(Stored dataset items)
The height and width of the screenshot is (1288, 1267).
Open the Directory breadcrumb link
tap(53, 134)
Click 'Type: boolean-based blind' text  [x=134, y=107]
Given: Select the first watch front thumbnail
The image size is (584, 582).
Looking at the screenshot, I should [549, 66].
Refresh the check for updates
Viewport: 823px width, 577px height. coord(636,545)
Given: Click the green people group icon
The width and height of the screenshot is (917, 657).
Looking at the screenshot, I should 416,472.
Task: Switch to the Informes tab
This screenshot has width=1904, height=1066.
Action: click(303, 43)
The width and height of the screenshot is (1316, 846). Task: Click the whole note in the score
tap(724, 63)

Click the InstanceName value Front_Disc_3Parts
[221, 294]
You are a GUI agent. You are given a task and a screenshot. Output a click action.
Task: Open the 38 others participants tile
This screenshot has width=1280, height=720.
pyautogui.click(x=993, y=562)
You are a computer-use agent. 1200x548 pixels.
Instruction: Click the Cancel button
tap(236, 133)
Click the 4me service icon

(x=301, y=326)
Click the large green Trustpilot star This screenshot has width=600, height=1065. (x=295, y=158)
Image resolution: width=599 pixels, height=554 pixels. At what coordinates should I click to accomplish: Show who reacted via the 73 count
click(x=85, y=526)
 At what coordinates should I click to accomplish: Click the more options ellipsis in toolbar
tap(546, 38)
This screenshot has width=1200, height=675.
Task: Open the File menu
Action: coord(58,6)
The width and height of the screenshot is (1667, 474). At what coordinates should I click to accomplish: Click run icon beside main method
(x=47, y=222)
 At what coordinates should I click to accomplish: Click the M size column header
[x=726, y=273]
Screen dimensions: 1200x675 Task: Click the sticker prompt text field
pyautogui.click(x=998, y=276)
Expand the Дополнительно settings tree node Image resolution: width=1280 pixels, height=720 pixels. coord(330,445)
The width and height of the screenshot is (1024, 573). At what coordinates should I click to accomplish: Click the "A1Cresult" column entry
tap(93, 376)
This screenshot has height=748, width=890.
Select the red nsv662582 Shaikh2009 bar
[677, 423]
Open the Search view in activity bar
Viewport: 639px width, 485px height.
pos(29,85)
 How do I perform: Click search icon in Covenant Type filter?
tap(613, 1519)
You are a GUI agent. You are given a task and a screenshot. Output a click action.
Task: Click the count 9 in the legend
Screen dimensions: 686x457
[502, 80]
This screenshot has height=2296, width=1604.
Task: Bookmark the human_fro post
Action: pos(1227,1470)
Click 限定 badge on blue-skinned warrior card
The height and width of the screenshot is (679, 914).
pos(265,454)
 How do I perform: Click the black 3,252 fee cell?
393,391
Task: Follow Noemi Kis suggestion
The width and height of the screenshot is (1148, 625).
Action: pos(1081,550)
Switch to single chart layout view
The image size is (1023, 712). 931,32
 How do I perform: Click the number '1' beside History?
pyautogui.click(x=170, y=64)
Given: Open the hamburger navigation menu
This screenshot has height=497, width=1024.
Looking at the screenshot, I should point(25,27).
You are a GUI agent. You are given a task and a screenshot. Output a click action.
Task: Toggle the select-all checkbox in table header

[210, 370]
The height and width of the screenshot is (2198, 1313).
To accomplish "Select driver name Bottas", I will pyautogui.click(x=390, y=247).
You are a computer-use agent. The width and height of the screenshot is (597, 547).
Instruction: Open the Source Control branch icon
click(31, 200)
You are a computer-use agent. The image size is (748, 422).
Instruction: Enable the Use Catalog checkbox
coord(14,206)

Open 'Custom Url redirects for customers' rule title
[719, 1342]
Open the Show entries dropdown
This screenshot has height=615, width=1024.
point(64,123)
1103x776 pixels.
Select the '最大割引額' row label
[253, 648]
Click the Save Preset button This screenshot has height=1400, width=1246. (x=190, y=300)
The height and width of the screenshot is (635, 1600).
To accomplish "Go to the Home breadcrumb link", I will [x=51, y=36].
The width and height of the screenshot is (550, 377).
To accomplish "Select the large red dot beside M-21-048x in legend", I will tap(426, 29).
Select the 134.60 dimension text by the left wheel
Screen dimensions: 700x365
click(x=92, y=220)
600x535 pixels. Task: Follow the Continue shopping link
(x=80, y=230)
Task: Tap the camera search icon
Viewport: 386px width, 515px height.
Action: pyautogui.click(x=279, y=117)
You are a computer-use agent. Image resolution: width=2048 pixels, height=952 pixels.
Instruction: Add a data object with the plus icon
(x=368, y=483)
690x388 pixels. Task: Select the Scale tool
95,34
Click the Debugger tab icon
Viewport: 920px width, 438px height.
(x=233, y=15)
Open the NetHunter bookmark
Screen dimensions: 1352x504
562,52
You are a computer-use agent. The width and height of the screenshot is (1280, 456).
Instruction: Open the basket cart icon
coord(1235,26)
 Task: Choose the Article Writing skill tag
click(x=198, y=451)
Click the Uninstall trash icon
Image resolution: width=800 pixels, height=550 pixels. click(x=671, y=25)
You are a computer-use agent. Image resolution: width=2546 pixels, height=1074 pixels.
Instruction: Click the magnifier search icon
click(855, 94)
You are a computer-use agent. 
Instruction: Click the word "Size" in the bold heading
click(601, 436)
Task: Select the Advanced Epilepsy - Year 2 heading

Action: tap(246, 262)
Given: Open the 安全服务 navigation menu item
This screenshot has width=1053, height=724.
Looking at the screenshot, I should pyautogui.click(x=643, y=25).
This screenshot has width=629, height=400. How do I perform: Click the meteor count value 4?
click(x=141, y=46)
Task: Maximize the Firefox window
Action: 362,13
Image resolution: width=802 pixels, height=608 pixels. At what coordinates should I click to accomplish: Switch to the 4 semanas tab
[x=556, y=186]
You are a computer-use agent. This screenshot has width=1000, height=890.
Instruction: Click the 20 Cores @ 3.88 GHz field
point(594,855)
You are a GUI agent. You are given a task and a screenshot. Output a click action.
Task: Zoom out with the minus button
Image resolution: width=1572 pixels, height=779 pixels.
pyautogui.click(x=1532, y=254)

### Exercise requirements
Where the word "computer" appears in a line of the entries, copy that line.

### Result for this task
You are a computer-use agent. 1200x548 pixels.
You are a computer-use agent. The width and height of the screenshot is (597, 547).
You are a computer-use agent. The image size is (748, 422).
You are a computer-use agent. Image resolution: width=2048 pixels, height=952 pixels.
You are a computer-use agent. The width and height of the screenshot is (1280, 456).
You are a computer-use agent. Image resolution: width=2546 pixels, height=1074 pixels.
You are a computer-use agent. 
You are a computer-use agent. This screenshot has width=1000, height=890.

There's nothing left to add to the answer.